> _TASK STATEMENT_:
After locating the line that contains "Топ-приколисты (264, 104)" in the records below, write out exactly that line and each line after it through the one that contains "Гурман (430, 69)", and nothing else.

> _WORKING DATA_:
------

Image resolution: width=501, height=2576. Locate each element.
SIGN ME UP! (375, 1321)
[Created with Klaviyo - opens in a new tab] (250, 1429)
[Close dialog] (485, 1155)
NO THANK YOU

------

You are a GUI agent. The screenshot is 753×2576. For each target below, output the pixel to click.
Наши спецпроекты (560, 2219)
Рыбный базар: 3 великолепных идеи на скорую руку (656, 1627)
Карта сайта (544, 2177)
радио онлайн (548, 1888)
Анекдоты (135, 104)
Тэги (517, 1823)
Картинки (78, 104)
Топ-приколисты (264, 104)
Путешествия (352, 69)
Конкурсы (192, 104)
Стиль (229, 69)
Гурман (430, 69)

------

> _OUTPUT OF THE TASK_:
Топ-приколисты (264, 104)
Путешествия (352, 69)
Конкурсы (192, 104)
Стиль (229, 69)
Гурман (430, 69)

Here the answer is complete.